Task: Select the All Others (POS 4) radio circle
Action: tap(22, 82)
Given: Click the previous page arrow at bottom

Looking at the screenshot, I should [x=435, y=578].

==========

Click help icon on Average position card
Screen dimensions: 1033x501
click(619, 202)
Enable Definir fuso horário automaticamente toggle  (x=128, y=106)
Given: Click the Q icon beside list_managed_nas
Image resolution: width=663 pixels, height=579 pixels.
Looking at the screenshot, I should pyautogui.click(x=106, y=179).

==========

Convert the lines from the one containing "Given: Click the Q" through the one containing "should pyautogui.click(x=106, y=179).", inclusive, into a Markdown table with the columns Row and Line, numbering each row and leaving out blank lines.

▸ Output for this task
| Row | Line |
|---|---|
| 1 | Given: Click the Q icon beside list_managed_nas |
| 2 | Image resolution: width=663 pixels, height=579 pixels. |
| 3 | Looking at the screenshot, I should pyautogui.click(x=106, y=179). |